◆ Description of the task: Leave the pictures out, and repeat exactly every line from the one with "Given: Click the 'warning' result value" through the end of the data below.

(Data section begins)

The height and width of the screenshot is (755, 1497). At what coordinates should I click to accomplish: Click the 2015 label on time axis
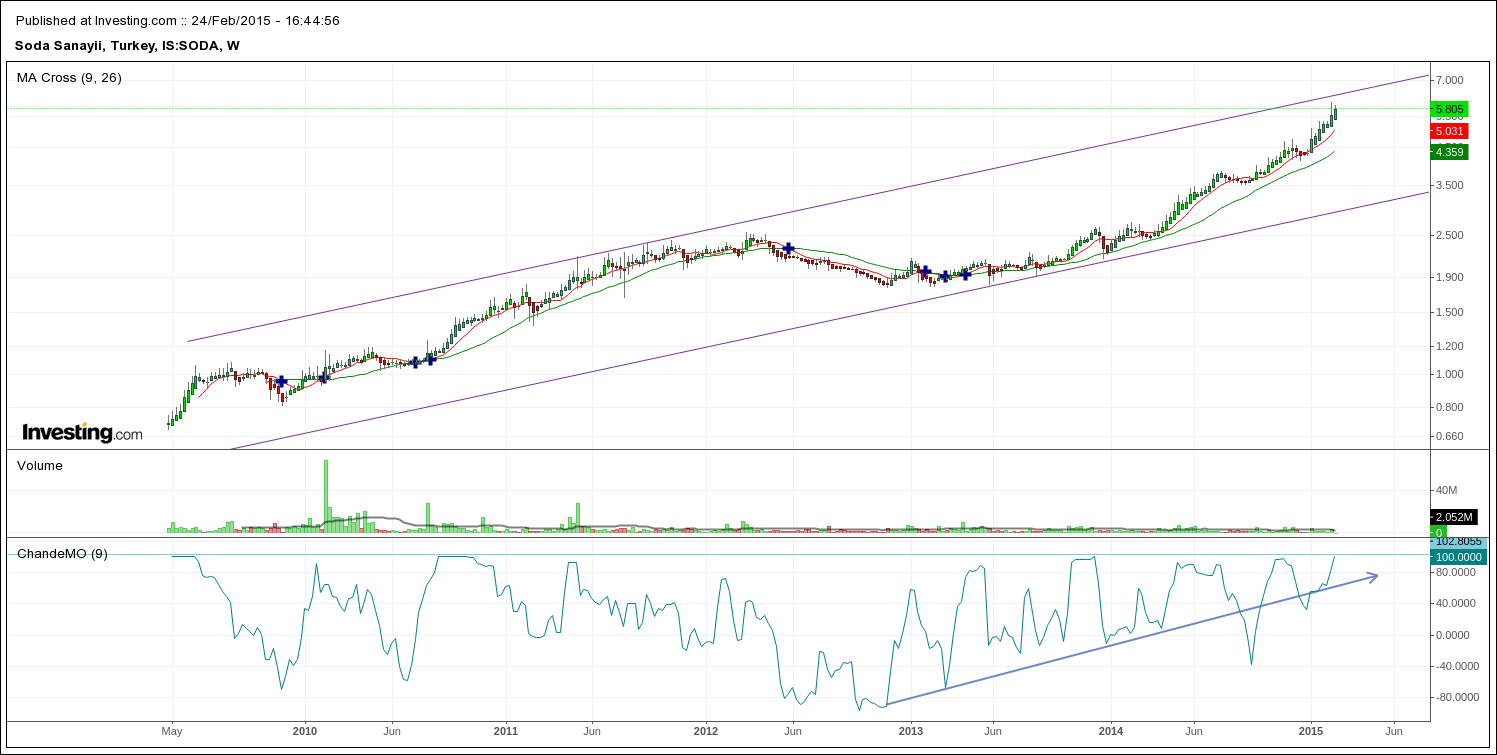(1311, 731)
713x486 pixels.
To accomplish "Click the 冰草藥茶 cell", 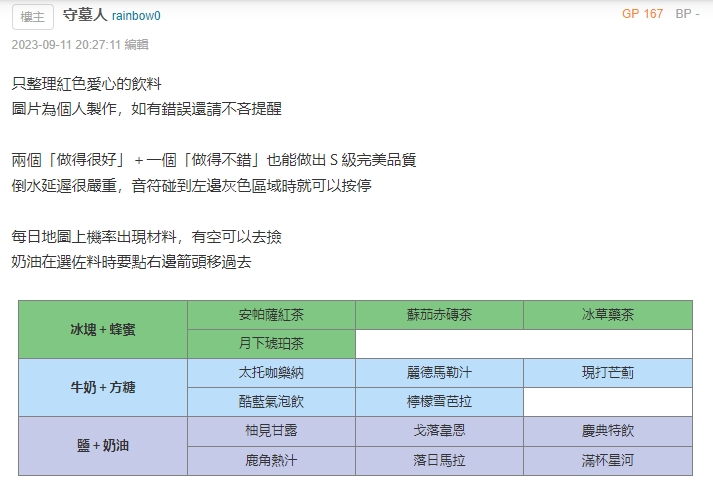I will click(x=607, y=314).
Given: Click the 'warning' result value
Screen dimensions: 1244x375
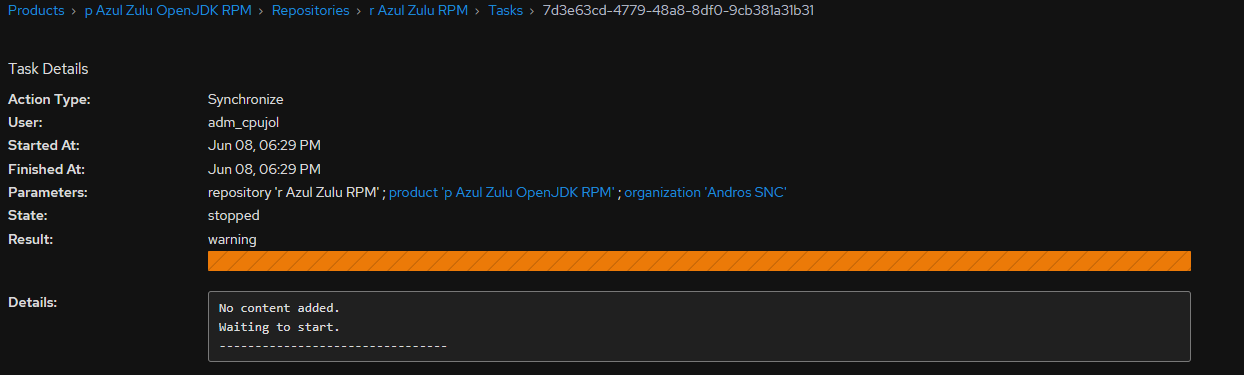Looking at the screenshot, I should coord(232,239).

(Data section ends)

◆ Solution:
Given: Click the 'warning' result value
Screen dimensions: 1244x375
Looking at the screenshot, I should coord(232,239).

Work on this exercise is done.